Самым странным было вот что: стояла зима, но появились и признаки весны. Некоторые ребятишки с шарфом на шее бродили босиком. Вдоль голых полей в канавах пробивалась зелень, и миндаль протягивал к небу свои бледные ветки.

Закончились дожди, и море вновь стало нежным и светлым. Стефано, когда воздух посвежел, снова стал бродить по берегу, лениво придумывая, что о конце зимы возвестила босоногая Конча в тот день, когда вошла в магазин. Море казалось лугом, но по утрам и ночами было холодно, и Стефано все еще грелся около таза с углями. Поля превратились в затвердевшую грязь, но Стефано уже видел, как они покрываются красками и желтеют и, соединившись с летом, завершают круговорот времен. Сколько раз он увидит это здесь?

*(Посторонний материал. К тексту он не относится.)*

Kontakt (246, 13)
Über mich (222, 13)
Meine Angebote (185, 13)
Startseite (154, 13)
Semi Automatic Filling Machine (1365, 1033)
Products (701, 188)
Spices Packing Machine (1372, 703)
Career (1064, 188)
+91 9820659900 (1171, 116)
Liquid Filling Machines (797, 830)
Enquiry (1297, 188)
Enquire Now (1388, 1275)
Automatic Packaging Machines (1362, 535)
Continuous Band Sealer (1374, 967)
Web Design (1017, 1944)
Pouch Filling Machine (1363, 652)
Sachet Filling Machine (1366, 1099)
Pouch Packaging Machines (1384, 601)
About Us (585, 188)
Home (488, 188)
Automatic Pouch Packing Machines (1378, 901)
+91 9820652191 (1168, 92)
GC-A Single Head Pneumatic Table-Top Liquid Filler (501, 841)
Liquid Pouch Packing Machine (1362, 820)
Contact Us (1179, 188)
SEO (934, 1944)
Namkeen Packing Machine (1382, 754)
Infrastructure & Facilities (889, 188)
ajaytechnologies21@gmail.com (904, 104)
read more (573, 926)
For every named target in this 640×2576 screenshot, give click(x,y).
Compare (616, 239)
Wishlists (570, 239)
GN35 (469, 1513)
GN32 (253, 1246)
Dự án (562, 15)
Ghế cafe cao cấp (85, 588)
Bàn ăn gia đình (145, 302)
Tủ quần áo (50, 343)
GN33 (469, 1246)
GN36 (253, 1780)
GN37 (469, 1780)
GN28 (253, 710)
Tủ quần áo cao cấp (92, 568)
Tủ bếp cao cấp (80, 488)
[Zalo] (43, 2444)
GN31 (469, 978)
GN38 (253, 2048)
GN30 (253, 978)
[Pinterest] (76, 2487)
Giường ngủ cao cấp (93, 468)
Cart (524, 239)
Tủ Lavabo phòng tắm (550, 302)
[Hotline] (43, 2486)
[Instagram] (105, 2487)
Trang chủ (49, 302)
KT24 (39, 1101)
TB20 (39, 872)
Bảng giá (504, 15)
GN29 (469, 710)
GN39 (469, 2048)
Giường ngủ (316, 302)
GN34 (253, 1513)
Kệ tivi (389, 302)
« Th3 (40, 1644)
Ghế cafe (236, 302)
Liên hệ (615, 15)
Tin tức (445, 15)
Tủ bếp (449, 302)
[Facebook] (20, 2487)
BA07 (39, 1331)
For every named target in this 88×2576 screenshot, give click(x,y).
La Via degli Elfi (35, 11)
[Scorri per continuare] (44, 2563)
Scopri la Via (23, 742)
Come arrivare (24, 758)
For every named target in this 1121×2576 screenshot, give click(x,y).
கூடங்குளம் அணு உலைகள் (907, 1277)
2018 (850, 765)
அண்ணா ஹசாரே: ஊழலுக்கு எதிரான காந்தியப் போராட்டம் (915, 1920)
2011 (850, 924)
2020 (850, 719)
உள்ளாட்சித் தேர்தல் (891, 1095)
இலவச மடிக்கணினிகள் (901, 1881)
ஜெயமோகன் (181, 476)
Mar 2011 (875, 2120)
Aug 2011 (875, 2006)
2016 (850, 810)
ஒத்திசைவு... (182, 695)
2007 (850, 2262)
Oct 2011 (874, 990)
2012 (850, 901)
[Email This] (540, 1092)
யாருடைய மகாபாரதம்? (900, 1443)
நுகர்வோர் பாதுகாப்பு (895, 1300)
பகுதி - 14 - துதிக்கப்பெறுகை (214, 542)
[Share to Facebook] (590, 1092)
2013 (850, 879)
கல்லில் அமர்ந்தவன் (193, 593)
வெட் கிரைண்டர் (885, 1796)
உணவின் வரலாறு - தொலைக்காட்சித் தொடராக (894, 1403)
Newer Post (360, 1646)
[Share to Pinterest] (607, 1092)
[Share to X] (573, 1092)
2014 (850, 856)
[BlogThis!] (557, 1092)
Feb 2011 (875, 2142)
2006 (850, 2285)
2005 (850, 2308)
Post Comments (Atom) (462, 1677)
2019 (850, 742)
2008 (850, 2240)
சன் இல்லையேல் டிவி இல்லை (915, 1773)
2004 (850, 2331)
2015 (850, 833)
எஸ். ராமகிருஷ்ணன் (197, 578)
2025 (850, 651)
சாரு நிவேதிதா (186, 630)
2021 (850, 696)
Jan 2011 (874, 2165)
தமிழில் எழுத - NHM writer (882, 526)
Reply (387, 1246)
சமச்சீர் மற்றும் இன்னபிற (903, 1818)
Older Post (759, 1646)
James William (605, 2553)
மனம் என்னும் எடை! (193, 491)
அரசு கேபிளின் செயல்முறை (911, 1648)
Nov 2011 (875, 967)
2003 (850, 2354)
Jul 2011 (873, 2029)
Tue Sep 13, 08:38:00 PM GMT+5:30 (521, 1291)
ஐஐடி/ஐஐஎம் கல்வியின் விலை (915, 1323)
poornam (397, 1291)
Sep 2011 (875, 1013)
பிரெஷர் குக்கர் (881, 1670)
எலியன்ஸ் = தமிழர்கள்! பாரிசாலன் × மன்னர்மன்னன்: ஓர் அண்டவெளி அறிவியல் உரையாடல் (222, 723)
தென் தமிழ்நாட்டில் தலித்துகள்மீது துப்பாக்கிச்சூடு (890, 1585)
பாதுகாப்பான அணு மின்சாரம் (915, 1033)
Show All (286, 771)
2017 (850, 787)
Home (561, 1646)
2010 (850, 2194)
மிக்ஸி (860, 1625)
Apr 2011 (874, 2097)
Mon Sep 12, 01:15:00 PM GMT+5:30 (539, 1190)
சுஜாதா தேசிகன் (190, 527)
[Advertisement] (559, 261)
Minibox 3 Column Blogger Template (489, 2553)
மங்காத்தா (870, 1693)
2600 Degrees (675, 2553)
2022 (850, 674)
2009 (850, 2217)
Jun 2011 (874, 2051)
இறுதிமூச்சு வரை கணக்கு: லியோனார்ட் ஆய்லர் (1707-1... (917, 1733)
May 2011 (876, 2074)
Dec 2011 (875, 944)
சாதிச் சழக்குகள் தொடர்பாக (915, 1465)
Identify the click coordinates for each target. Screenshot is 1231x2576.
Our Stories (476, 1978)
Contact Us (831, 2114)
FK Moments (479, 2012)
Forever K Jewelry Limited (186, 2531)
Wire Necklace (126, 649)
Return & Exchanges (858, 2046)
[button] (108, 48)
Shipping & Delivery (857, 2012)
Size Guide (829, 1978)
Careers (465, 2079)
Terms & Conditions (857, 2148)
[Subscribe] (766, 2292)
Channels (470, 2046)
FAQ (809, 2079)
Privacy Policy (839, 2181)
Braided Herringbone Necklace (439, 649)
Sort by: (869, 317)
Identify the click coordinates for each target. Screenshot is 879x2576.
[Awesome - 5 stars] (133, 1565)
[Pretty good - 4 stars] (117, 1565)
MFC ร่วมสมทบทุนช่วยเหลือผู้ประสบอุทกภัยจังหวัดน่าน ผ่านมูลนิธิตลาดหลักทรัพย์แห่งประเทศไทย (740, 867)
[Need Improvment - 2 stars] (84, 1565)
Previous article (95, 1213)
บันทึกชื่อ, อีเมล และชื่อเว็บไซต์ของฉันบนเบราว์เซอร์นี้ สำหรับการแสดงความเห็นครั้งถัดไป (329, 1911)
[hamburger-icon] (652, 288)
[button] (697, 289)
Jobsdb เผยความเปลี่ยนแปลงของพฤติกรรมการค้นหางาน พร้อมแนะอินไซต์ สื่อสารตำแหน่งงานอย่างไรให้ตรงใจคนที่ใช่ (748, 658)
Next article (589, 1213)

И Джаннино, следя за изменением цвета воздуха в окошке, видел, как заканчивается зима. Сколько раз придется ему это увидеть? Хотя признаки весны были быстротечны и все наперечет: облачко или травинка во дворе для прогулок, но они были определенны. Может быть, благодать весны вызовет в его памяти какое-нибудь приятное воспоминание о женщине — ведь даже если Джаннино не ощущал времен года и красок этого мира, он должен был чувствовать красоту женского лона, женского движения, шутливой непристойности… Кто знает, возможно, его Кармела недовольна, думая, что теперь он больше не сможет охотиться на перепелок.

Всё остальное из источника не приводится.